─── Extract
Apart from that, assuming the police intended the tear gas attack as a crowd control measure, the police has never explained why its measure failed so miserably as to essentially trigger the very last thing it wanted to see, the occupations. Putting aside issues of rights and legality for a moment, what kind of bad policing is that?!

Indeed, from a strictly policing perspective, the police made a series of bizarre and poor decisions that lead up to that catastrophic one, including the following: 1) they took more than twelve hours to clear from Civic Square the 61 students who were occupying it, 2) while they waited, they used pepper spray indiscriminately on those outside of Civic Square who the police claimed were assembled illegally, thus provoking more people to come out in support of their fellow citizens under attack, and 3) they prevented access to Tim Mei Avenue where the newly arrived demonstrators wished to go, thus creating an impossible crowd control situation on Harcourt Road that lead to demonstrators stepping out into the road, since they had nowhere else to go, so crowded had the sidewalks lining the road become. Then they fired the tear gas. If you didn’t know better, you’d almost think the police deliberately created the occupations through their blunders. And yet, no investigation. As far as we know, there was not even an internal investigation from a strictly policing point of view. In March, such an investigation was announced, but no further word was heard of it.
──────
─── Data excerpt
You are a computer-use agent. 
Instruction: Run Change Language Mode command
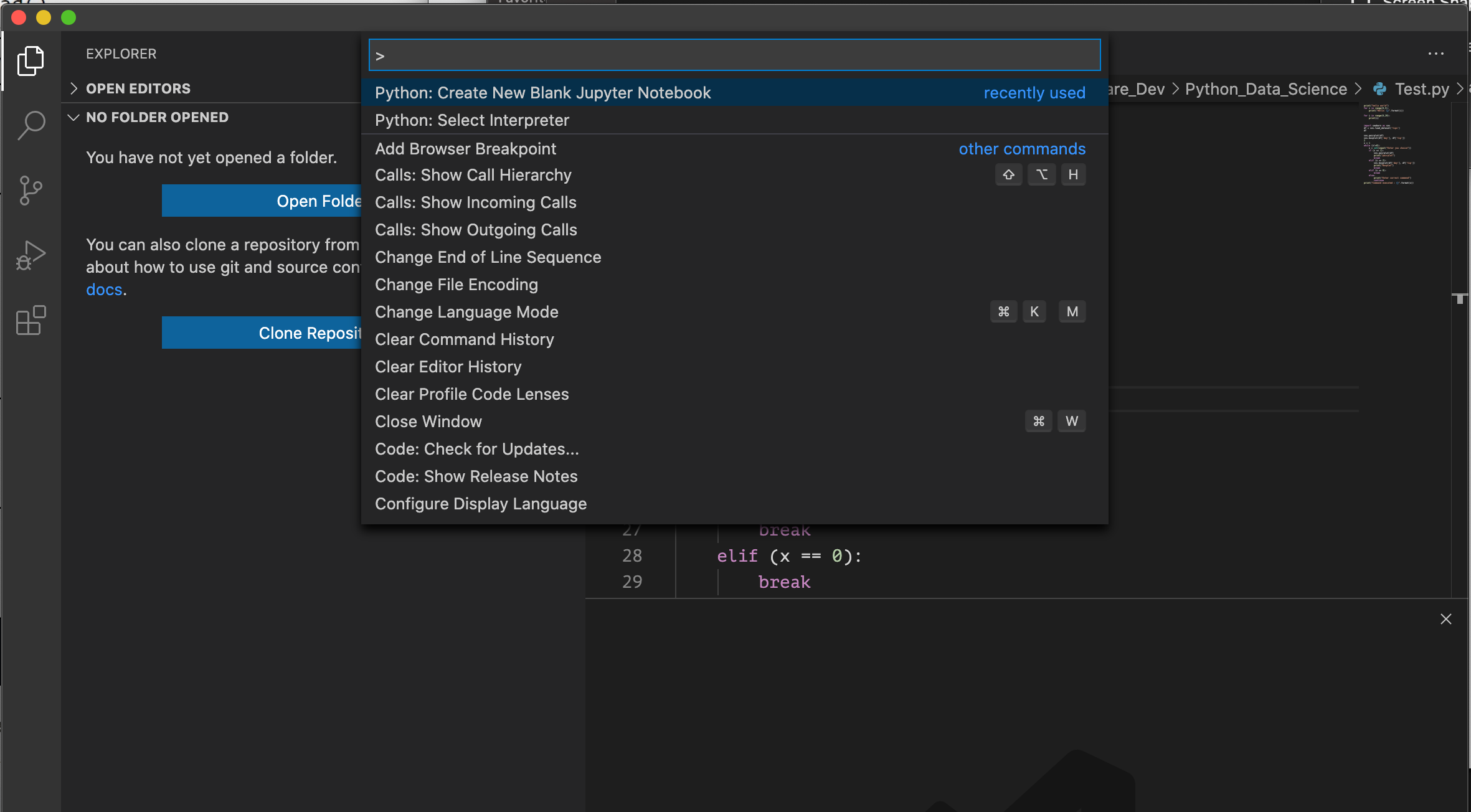(x=466, y=312)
──────
Carry on the piece about the police tear gas decision and the occupations from the point where it stops.

*Right answer*:
In the absence of a transparent independent public investigation determining to the contrary, there exists strong suspicion that the police were ordered to attack citizens with tear gas by their political superiors in the HK government and/or Partystate. If so, then rather than being a law enforcement decision, the tear gas attack was a political decision. The people of HK deserve to know whether or not this was the case. If it was, the implications are grave, for it essentially means that the HK government turned the police from a law enforcement agency into its own private militia to defend its interests. Indeed, ever since, amongst many HK people, the police has been perceived as a guard dog of the regime. If the police force truly wishes to clear its name, the best way to do so would be to establish exactly how the decision was taken, unless, indeed, it was a political decision and they wish to keep that hidden.

There are four basic principles for judging police use of force, according to the United Nations Basic Principles on the Use of Force and Firearms by Law Enforcement Officials and outlined in the new Amnesty guidelines for implementation of those principles. They are legality, necessity, proportionality, and accountability. In other words, is the force used for a lawful law enforcement purpose (as opposed to, for example, defending the political interests of the regime)?; what necessitates force being used at all and what determines how much force should be used?; is there a balance between the benefits of the use and the possible consequences and harm caused by its use? These principles should be used as the criteria to judge the HK police tear gas attacks and other cases of police use of force during the occupations.

As regards the legality of the tear gas attacks, only a day after they occurred, HKU law professor Simon Young examined them against the backdrop of HK law and concluded, “Thus it seems the Hong Kong Police Force have more than a clear case to answer to justify their use of force on the protesters.” The HK police still have not answered that case or explained how they legally justified their use of force.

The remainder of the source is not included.